Being a parent can be tough. It is not uncommon to feel responsible when you sense that your child is suffering. Each child is unique, so how do you know when your child’s behavior is deviating from the norm? When is it appropriate to seek help for potentially damaging patterns or conduct you have noticed in your child? Although there are developmental milestones that every child should meet, not every child will be on the same path. Often there may be subtle changes you notice in your child which could point to a deeper issue. The decision to seek professional help can be a difficult leap for many parents.

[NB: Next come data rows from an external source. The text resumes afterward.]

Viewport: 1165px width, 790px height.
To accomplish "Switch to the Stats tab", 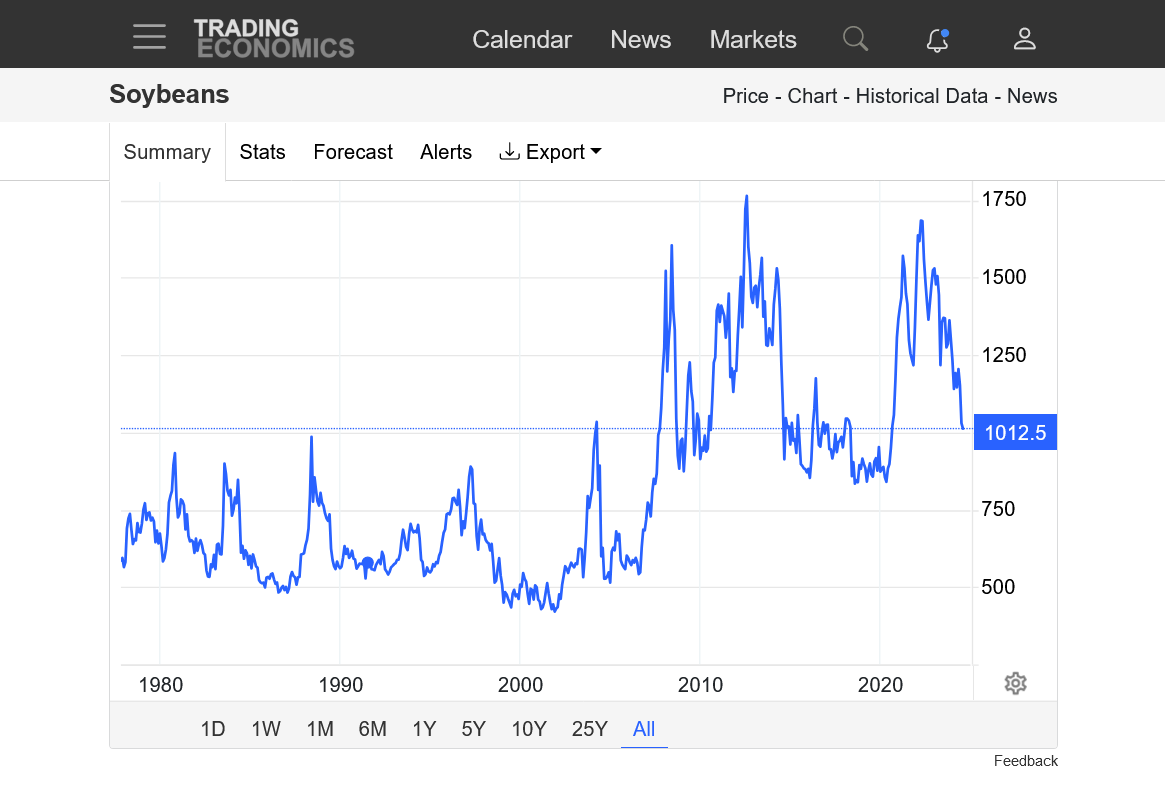I will [262, 152].
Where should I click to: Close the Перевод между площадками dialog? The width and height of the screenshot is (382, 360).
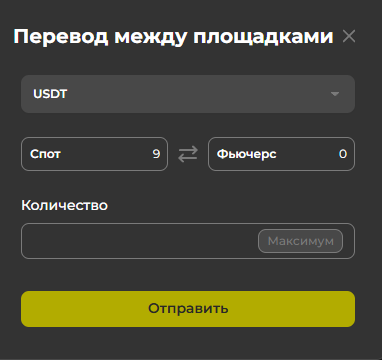point(349,36)
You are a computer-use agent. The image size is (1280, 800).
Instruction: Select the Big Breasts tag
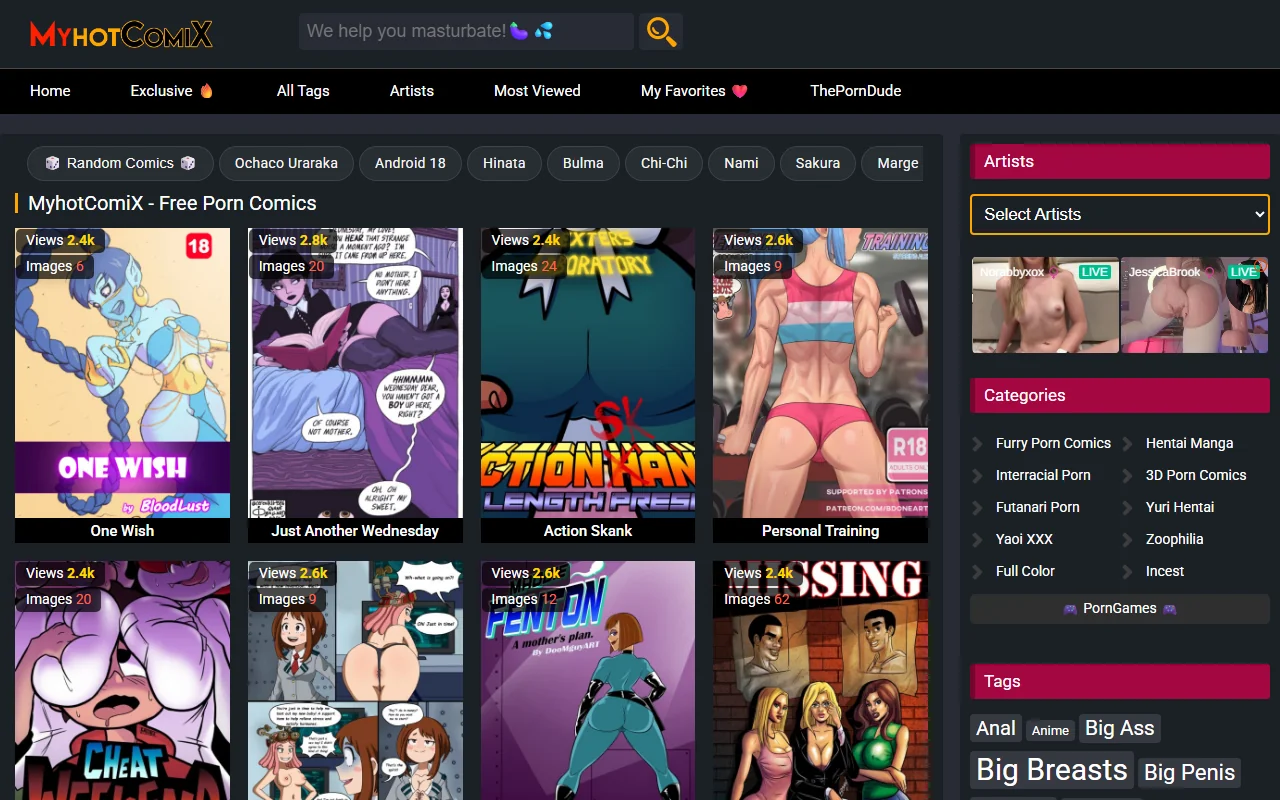click(x=1051, y=770)
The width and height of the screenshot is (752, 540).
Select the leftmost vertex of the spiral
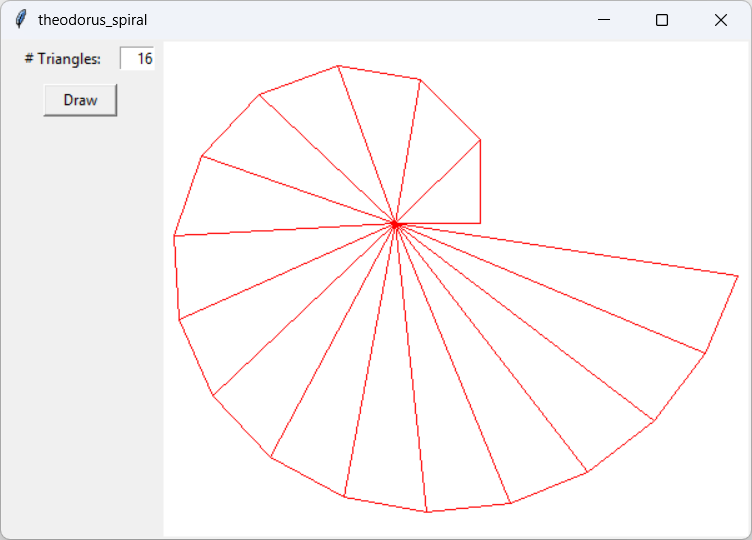point(174,236)
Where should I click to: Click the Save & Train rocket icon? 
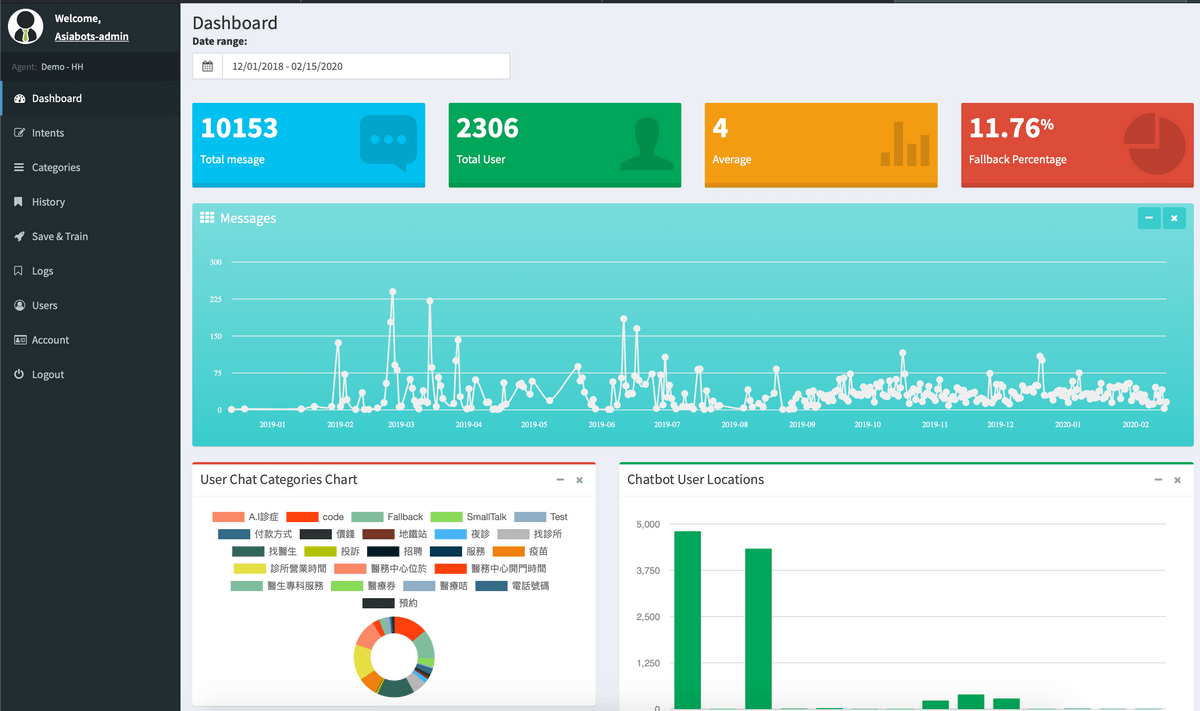20,237
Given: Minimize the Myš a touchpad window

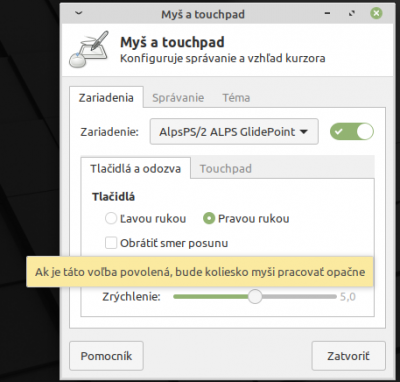Looking at the screenshot, I should (x=328, y=14).
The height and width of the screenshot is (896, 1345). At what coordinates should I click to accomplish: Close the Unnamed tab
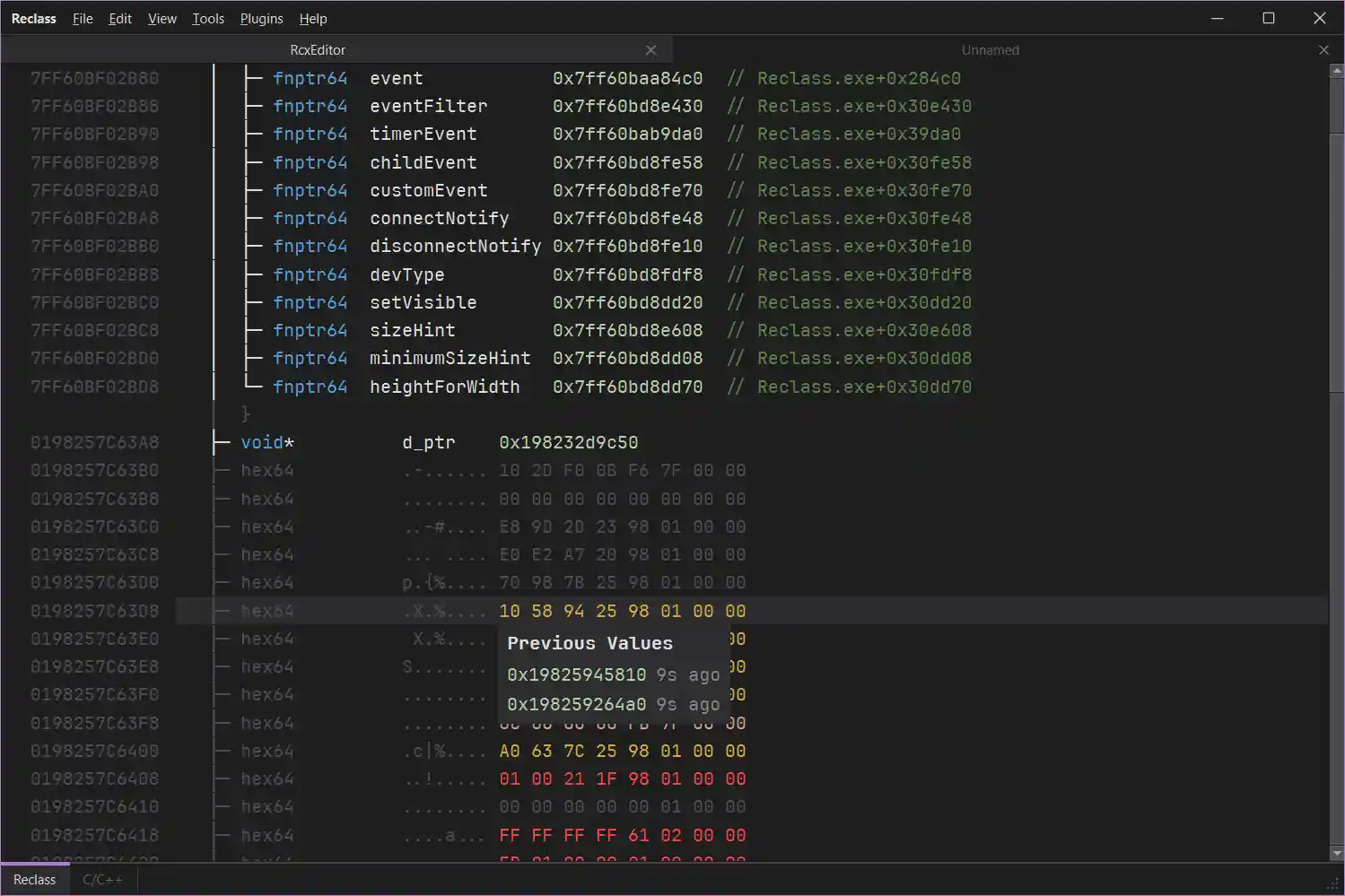1323,49
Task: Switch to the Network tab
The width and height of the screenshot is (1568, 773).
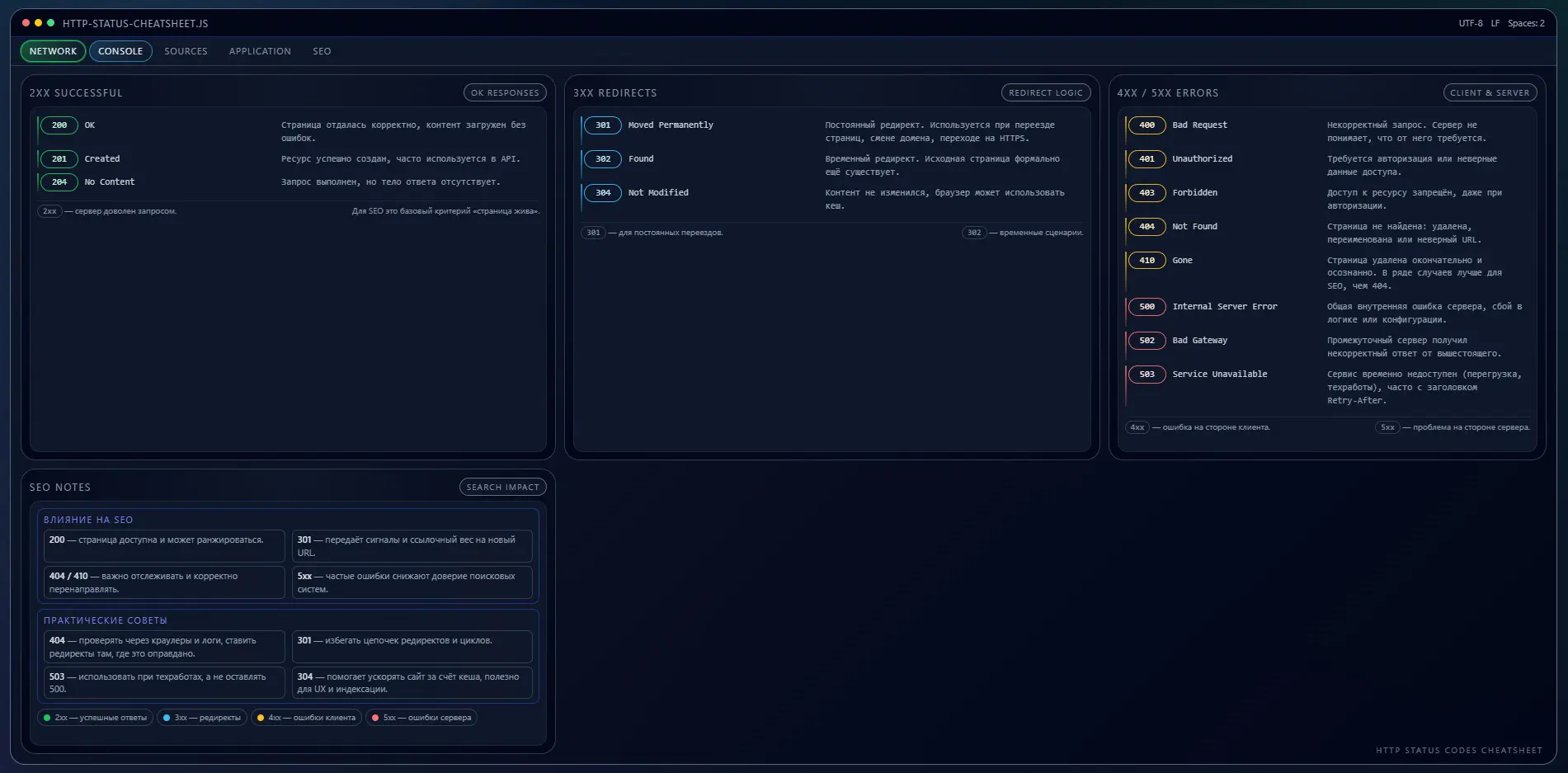Action: click(53, 51)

Here are some behaviors to watch for:
Avoidance or general disinterest in activities she used to enjoy
Overly “clingy” behavior or fear of being alone
Oversensitivity to sights, sounds, smells and touch
Increase in anxiety or worry
Increase in tantrums or aggression
Problems with concentration or focus
Loss of appetite
Physical complaints (headaches, stomach ache, generalized pain)
Self-destructive behavior (intentionally hurting self)
If you notice a pattern with any of the above behaviors, seeking help as soon as possible is key. First, consult your child’s pediatrician to rule out anything medical. Some mental health issues can have acute onset but frequently the warning signs can be missed if the progression has been gradual.
Formal evaluation (testing) may be recommended as part of your child’s treatment. Educational testing through the public school system may be helpful. In addition, a doctor or mental health professional may recommend neuropsychological testing to rule out cognitive deficits, autism and other developmental delays. You may be advised to take your child to a mental health professional like a therapist or psychiatrist. Whatever the recommendation, ask questions and remember that you are your child’s best advocate.
You know your child better than anyone else. If something seems off to you, consult a professional. Trust your gut and remember that asking for help is a sign of strength. You don’t have to do this alone!
If your child ever discusses suicide, wanting to die or you notice signs of self-harm, take your child to your local emergency room immediately.